メッセージ  (説教より)
「ルカによる福音書」





「主が遣わすメシア」    ルカ福音書2章22−40節

 「主が遣わすメシア」をひたすらに待ち望んでいた老信仰者シメオンは、両親によってエルサレム神殿に連れて来られた幼子イエスを見て、「わたしはこの目であなたの救いを見た」と言って、幼子を腕に抱き、神をたたえたのです(25−30節)。
 幼子イエスは、まだ「救い主らしい」働きは何もしていなのです。ただ普通の幼子としてそこにいただけなのです。しかしシメオンは、聖霊の働きの中で心の目が開かれることによって、その幼子が神から遣わされたメシアであることを知ることができたのです。
幼子イエスの中に、事実、神が共にいてくださる(インマヌエル)のです。神が人間の現実のただ中に来てくださったのです。その尊い事実をシメオンは、聖霊の助けの中で知ることができるとともに、その恵みに与ることができたのです。主イエスを信じる者が、聖霊の助けによって、神と共にある主イエスの清き命に与って生かされるように。
それ故にシメオンは、「主よ、今こそあなたは、お言葉どおり、この僕を安らかに去らせてくださいます」(29節)と語ることができたのです。
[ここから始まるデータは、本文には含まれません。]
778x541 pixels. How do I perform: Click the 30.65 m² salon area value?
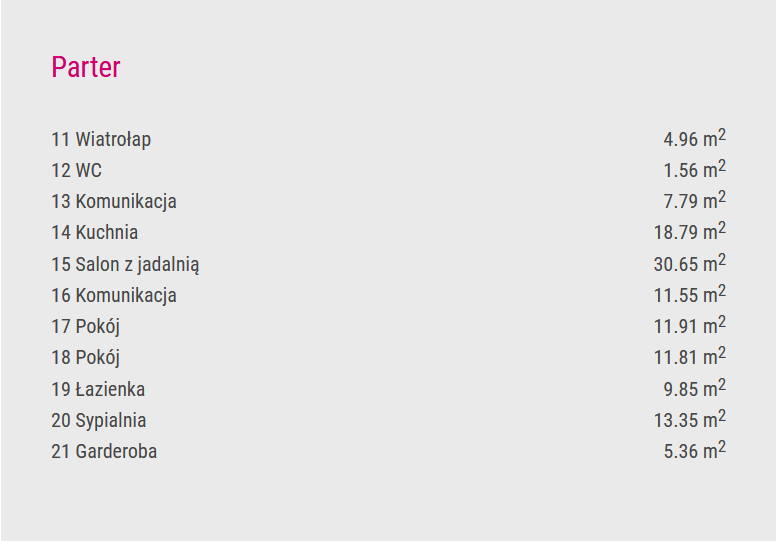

神共にいます幼子の清き命に与って、心の解放へと導かれたからです。
信仰とは、私たちがただ一方的に神を信じる行為ではありません。私たちの信仰に、神が聖霊をもって、主キリストの霊的臨在をもって答えてくださるのです。それによって心の解放を与えられるのです。それ故に信仰は、真に尊いもの、いや、神が全ての人間にお求めになるただ一つのことなのです。